Alucinações desventuradas

Havia um garoto e também uma avenida vazia, e, aos lados, as calçadas davam cena a grandes prédios. O céu estava branco como a neve e a cidade parecia inteiramente pálida. Não havia sinal de vida alguma pelos arredores, apenas uma grande névoa que o impedia de enxergar a grandes distâncias. O frio parecia ter invadido todo o lugar, e, devido a isso, das árvores as folhas haviam sido extirpadas.

O menino pôs-se a andar, estava de pijama e levava na mão um urso de pelúcia surrado. Prosseguiu andando lentamente e observando a monotonia da região.
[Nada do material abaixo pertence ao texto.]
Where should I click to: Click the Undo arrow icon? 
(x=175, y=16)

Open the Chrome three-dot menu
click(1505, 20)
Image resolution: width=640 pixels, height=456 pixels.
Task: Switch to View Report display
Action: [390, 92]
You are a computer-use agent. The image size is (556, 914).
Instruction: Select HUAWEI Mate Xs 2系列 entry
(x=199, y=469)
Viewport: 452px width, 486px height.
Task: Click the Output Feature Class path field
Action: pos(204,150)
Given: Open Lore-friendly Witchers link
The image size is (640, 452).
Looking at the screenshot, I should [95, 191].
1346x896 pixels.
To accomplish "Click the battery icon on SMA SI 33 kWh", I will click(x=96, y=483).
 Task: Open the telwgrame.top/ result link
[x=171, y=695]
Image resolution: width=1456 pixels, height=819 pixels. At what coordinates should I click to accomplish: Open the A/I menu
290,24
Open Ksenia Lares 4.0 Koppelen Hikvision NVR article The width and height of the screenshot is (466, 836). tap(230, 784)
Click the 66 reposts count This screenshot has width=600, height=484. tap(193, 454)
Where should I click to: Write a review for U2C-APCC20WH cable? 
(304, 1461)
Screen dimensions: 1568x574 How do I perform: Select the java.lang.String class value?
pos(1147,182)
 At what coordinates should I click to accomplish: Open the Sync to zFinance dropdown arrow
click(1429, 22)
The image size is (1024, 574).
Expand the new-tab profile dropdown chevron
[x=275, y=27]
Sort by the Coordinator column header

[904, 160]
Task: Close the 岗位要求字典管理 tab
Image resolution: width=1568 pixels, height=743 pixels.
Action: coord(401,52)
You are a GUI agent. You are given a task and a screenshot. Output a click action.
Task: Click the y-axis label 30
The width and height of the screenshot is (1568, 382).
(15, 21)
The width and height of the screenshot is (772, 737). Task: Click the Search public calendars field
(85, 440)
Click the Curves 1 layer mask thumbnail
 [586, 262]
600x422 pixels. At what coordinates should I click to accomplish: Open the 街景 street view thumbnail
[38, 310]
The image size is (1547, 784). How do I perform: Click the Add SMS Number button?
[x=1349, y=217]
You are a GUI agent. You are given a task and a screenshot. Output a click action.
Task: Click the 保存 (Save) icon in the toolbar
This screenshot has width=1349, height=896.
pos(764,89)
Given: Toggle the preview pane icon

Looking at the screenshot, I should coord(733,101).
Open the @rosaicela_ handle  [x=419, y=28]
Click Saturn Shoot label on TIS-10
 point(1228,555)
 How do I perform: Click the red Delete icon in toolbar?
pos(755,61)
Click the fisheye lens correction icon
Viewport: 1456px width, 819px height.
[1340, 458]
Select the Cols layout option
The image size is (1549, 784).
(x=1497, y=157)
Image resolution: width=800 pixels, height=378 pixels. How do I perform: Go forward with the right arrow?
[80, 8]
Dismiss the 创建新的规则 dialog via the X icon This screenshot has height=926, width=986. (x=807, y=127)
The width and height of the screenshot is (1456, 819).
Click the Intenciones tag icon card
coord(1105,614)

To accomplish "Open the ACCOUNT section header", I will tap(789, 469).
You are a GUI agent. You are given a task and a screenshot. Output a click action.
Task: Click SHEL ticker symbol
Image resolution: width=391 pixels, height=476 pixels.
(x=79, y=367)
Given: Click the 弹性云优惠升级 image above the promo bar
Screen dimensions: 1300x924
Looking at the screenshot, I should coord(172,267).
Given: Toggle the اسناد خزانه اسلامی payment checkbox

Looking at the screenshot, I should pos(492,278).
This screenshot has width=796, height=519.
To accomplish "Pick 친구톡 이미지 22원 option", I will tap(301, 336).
Não se escutava som algum exceto o do vento vagando pelas ruas desertas. Por entre o vão das cortinas que adornavam as janelas dos apartamentos podiam-se ver luzes semelhantes às de televisores ligados, o que deixava incerta a hipótese de total escassez de vida naquele lugar.

O garoto seguiu andando, e, à medida de cada passo seu, o frio ambiente parecia penetrar-se em seus músculos assim como o medo é capaz de fazê-lo.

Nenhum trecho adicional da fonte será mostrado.